Your question is approaching the ‘issue’ from the wrong angle and is probably based on a misunderstanding.
The model of Stack Exchange is indeed that anyone can suggest an edit. When an edit is suggested, it enters a review queue and it also drops a note in the OP’s inbox. The edit can be approved or rejected by:
- two votes for either approve or reject from the review queue
- the OP who has the power to flat-out reject or approve an edit.
- (there is a third possibility which I’ll address in a second).
Furthermore, Stack Exchange believes in community moderation, so anybody who has passed a certain community contribution threshold may go to the review queues and vote to accept or reject edits.
Requiring approval for your edits is tiresome. Some people have been around and contributed so well (as measured by their reputation) that Stack Exchange trusts them that their edits won’t be spam, plagiarism, superfluous or anything else that they shouldn’t be. These people’s edits are applied immediately i.e. without prior review.
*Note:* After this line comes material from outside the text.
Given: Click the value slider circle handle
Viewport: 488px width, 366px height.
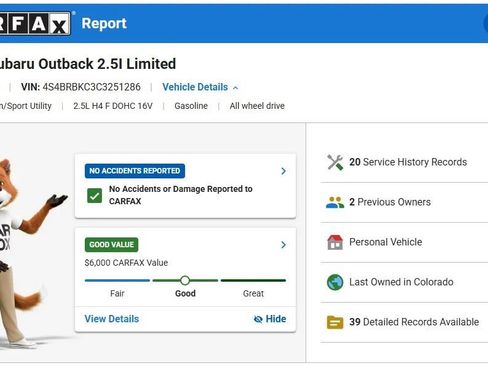Looking at the screenshot, I should (185, 281).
This priviledge is gained by reaching 2000 reputation.
Since Stack Exchange trusts these people to edit well, these are also the people entrusted to the suggested edit review queues, i.e. they also have the power to judge over other people’s edits.
This trust can even be used to single-handedly rule good or bad — if they decide to further improve the post at the same time. This option is presented by the two review options accept and improve and reject and improve — in both cases the person with edit priviledges has a clear view of the state of the post, what the edit does and what it does not (although it should be done). These single-handed overriding buttons basically mean ‘if I had found the unedited post, I would put it here’, which may help to explain why they exist.
So to sum this up:
You get notified of a pending edit suggestion if the suggestion was made by a user without the priviledge.
- The suggestion also enters a review queue where others can decide if the edit was helpful or not.
- If the review queue is faster than you, you will either not receive any notification (reject) or a notification of a successful edit (accept).
You get notified of a recent edit if the edit was performed by a user with the priviledge.
Neither variant can be configured; both are hard-coded into the system.